Built-in container and System account questions

[Guest runner7@fastmail.fm]

Hi. These questions are just to try to get a handle on what some of

this stuff means in Windows Server. Any help would be most

appreciated.

 

Is the Built-in container which contains the default groups the same

as an OU? If not, what is the difference between the two?

 

The System account seems to have permissions to folders by default.

What happens if you delete it and set permissions only for people user

accounts? Do you lose functionality for some services? Do you

enhance security?

 

Thanks.

[Guest net_admin]

RE: Built-in container and System account questions

 

I think you'd better take some training/readme material and go through it.
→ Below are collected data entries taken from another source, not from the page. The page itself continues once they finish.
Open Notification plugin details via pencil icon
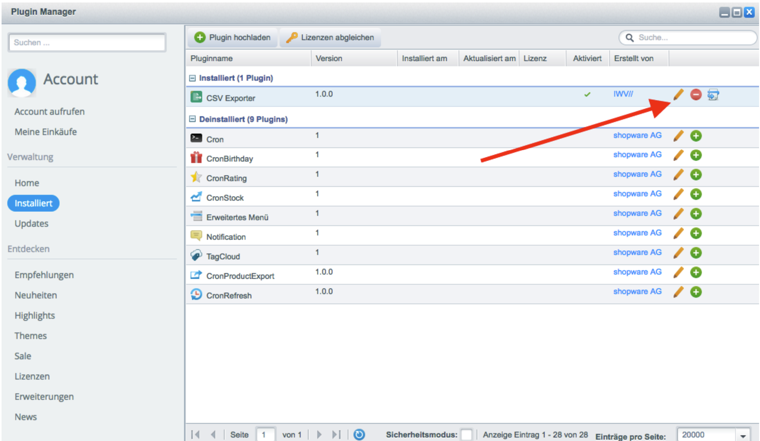Image resolution: width=760 pixels, height=441 pixels. [x=678, y=233]
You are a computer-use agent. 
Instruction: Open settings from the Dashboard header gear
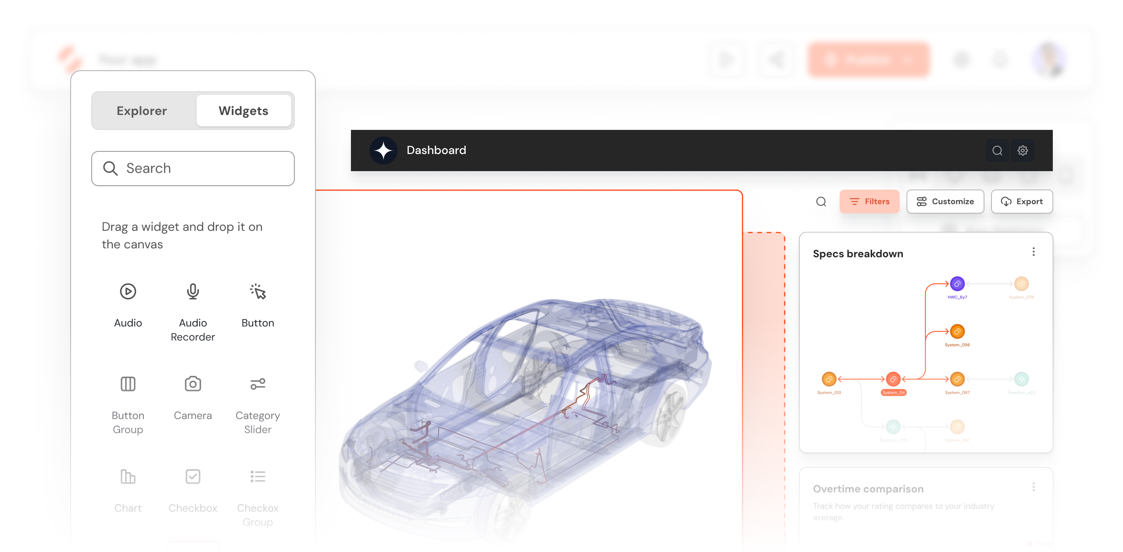point(1023,150)
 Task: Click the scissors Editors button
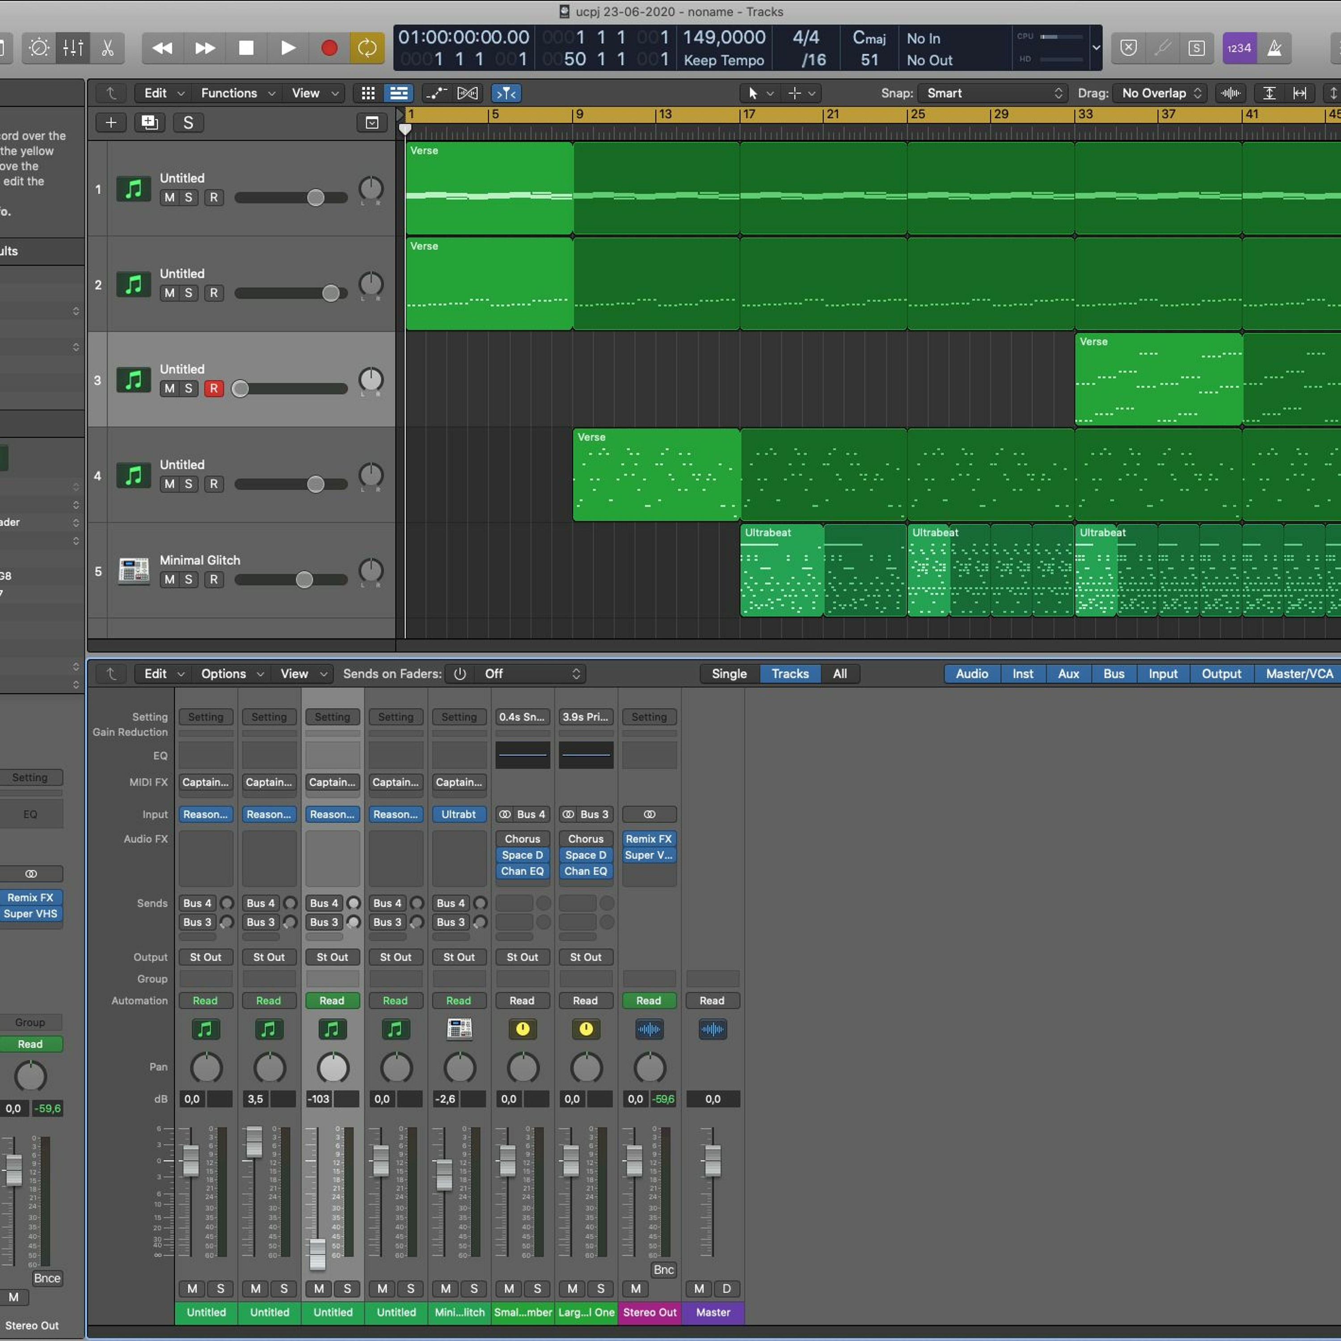[x=107, y=48]
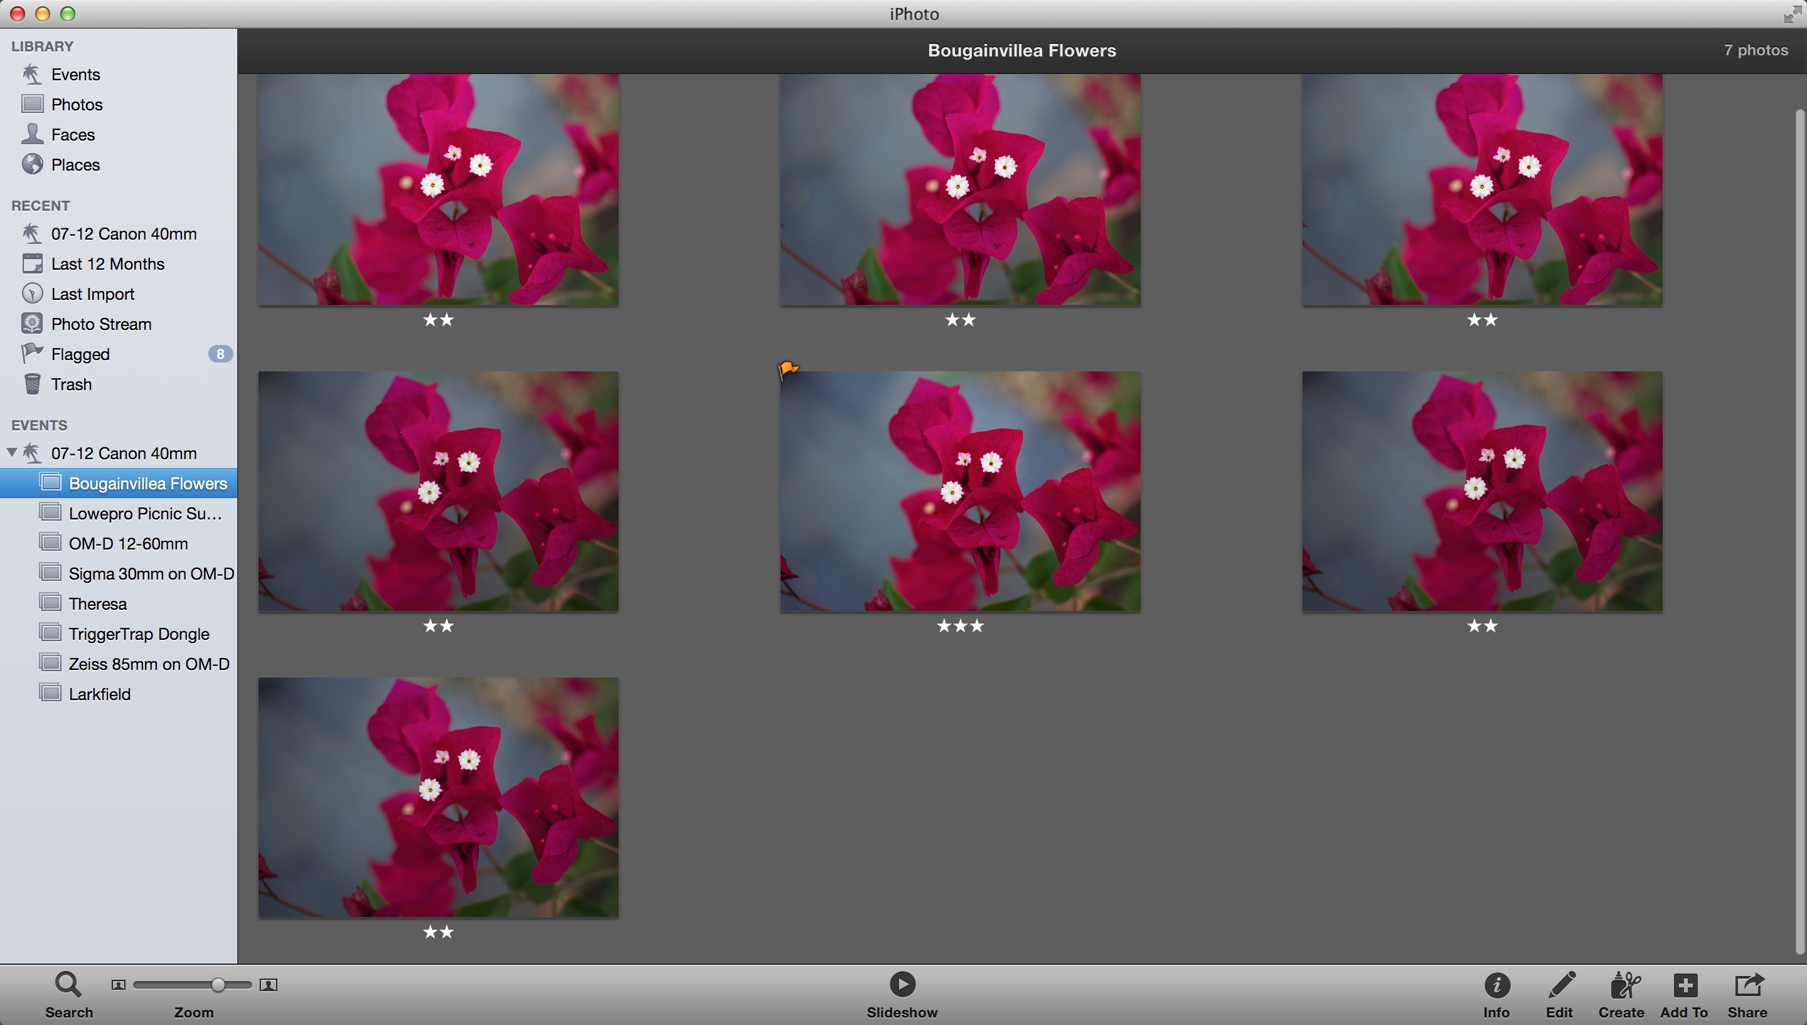This screenshot has width=1807, height=1025.
Task: Collapse the 07-12 Canon 40mm event tree
Action: click(12, 453)
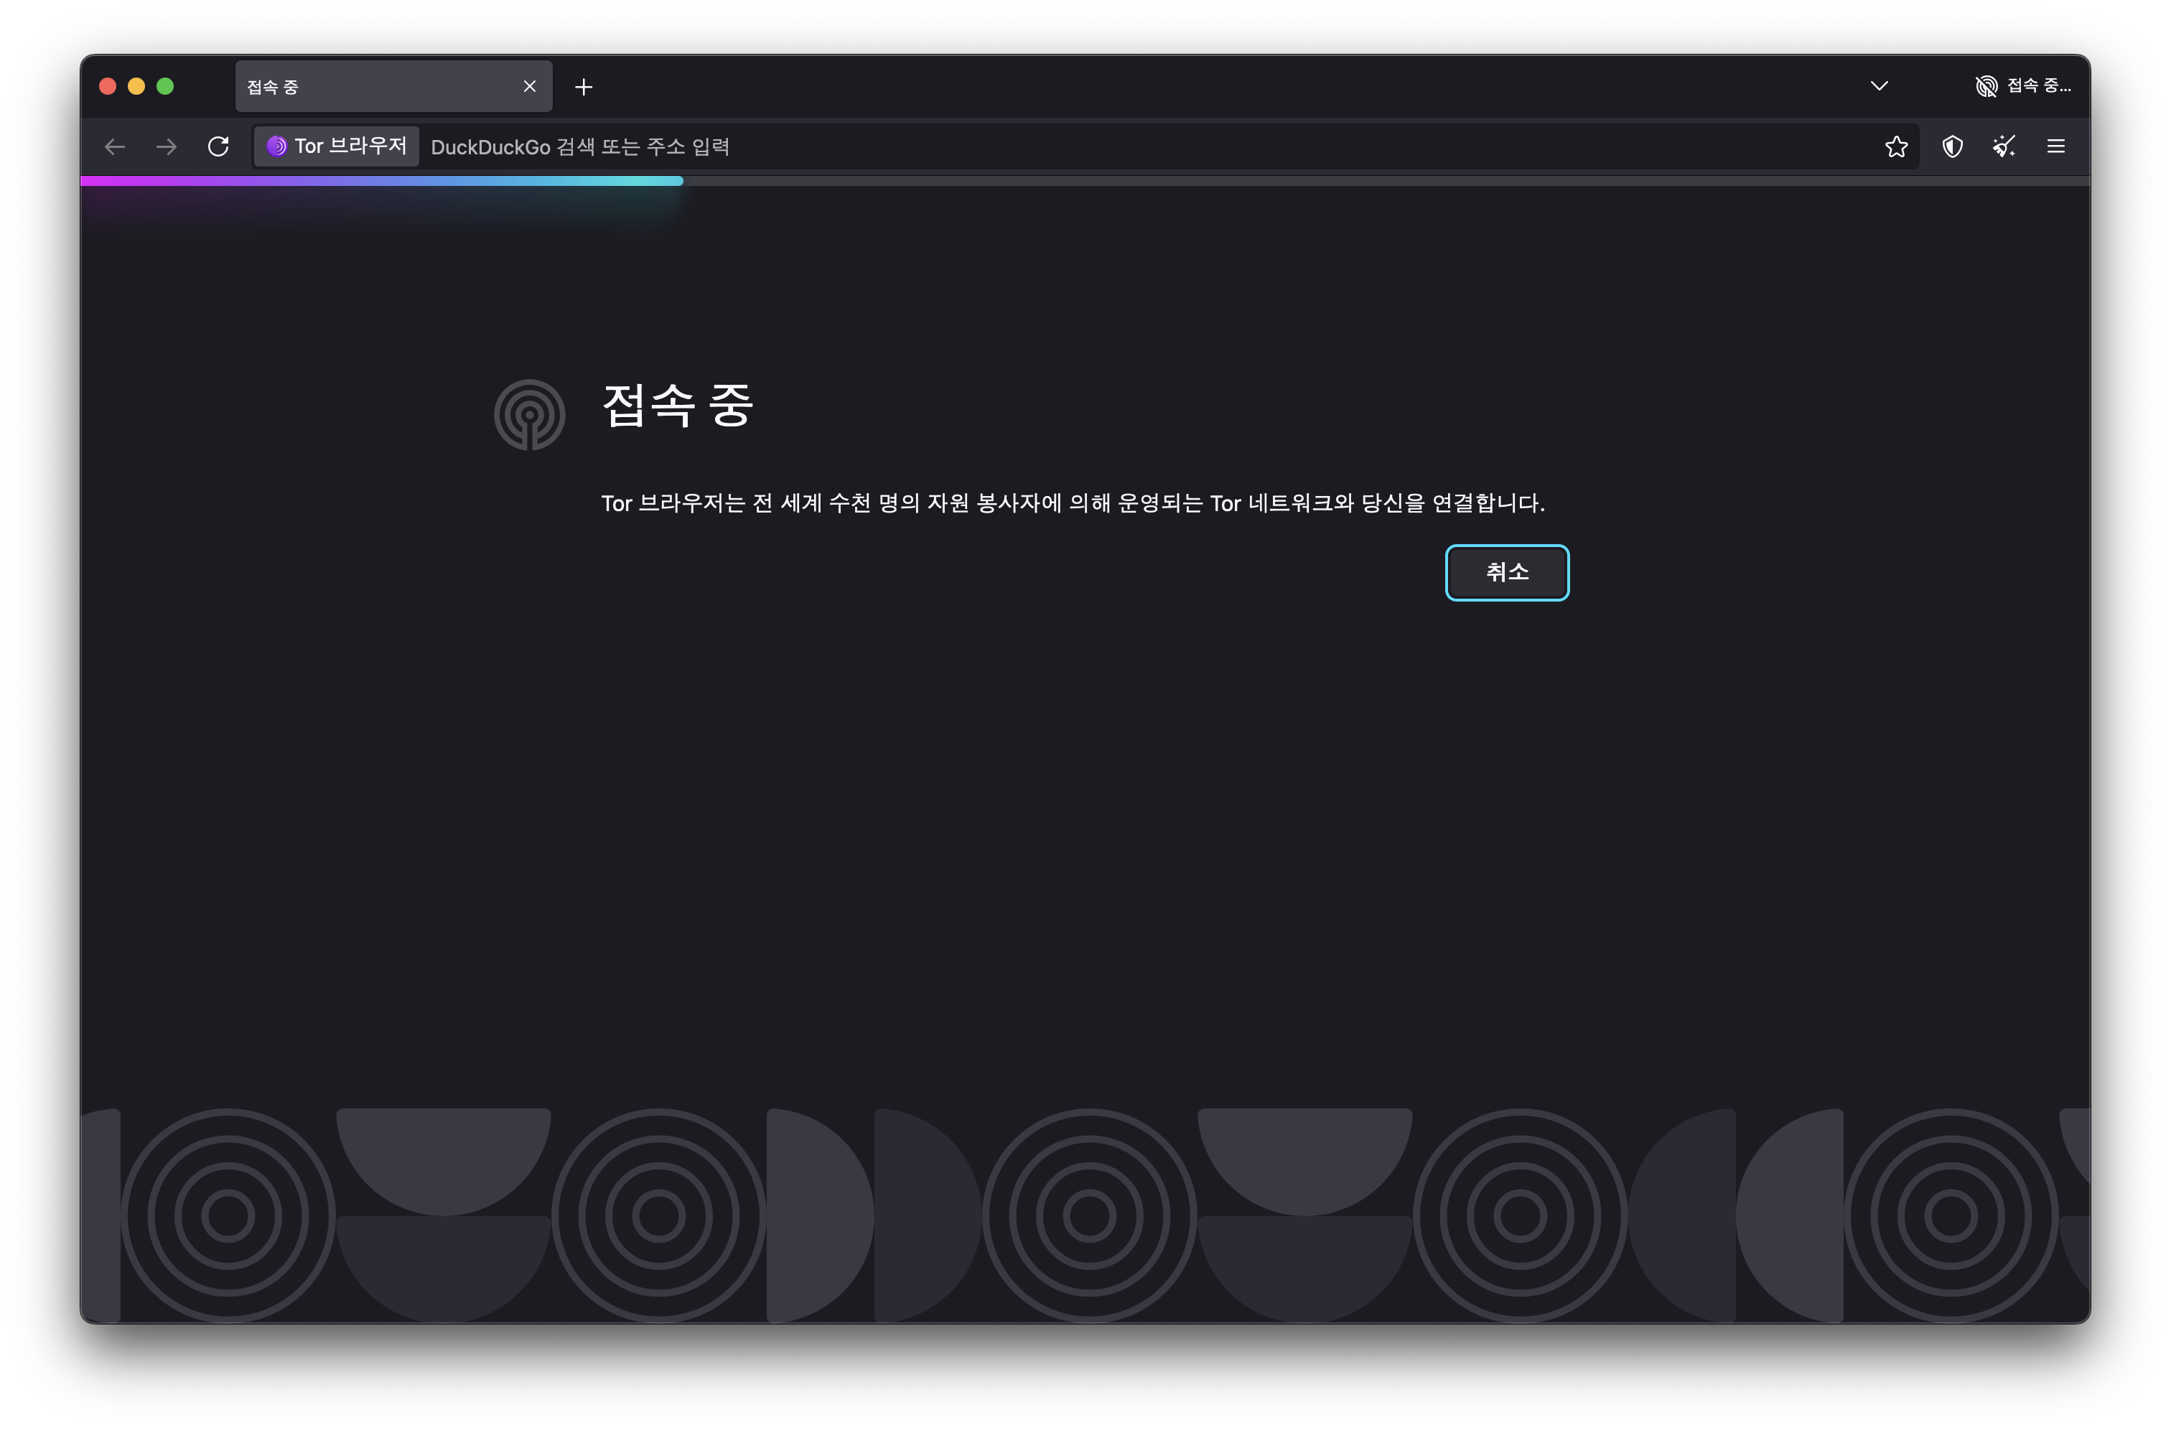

Unexperienced guys should not change default settings if they do not know

what they are doing.

No intention of being rude here, it's just the truth.

 

--

NetAdmin <São Paulo, BR>

[Guest runner7@fastmail.fm]

Re: Built-in container and System account questions

 

No offense taken, and I appreciate your answer, but my problem is that

I have been indeed reading a bunch of documentation on these subjects

and I cannot find the answers anywhere. That is why I tried posting

to the newsgroup. I am still looking for the above info if anyone can

be so kind as to point out where exactly it is documented. Thanks.

[Guest net_admin]

Re: Built-in container and System account questions

 

Normally when you change system permissions that cause problems and many

times they can not be explained, even by MS.

 

The basic difference between Built-In OU and manually created is that the

built-in OU can not have GPO linked to it.

 

Hope the text below helps.

 

"Organizational unitsA particularly useful type of directory object

contained within domains is the organizational unit. Organizational units are

Active Directory containers into which you can place users, groups,

computers, and other organizational units. An organizational unit cannot

contain objects from other domains.

 

An organizational unit is the smallest scope or unit to which you can assign

Group Policy settings or delegate administrative authority. Using

organizational units, you can create containers within a domain that

represent the hierarchical, logical structures within your organization. You

can then manage the configuration and use of accounts and resources based on

your organizational model. For more information about Group Policy settings,

see Group Policy.

 

 

Enlarge figure

 

As shown in the figure, organizational units can contain other

organizational units. A hierarchy of containers can be extended as necessary

to model your organization's hierarchy within a domain. Using organizational

units will help you minimize the number of domains required for your network.

 

You can use organizational units to create an administrative model that can

be scaled to any size. A user can have administrative authority for all

organizational units in a domain or for a single organizational unit. An

administrator of an organizational unit does not need to have administrative

authority for any other organizational units in the domain. For more

information about delegating administrative authority, see Delegating

administration."

 

--

NetAdmin <São Paulo, BR>

"Das ist nicht mein bier... arschloch."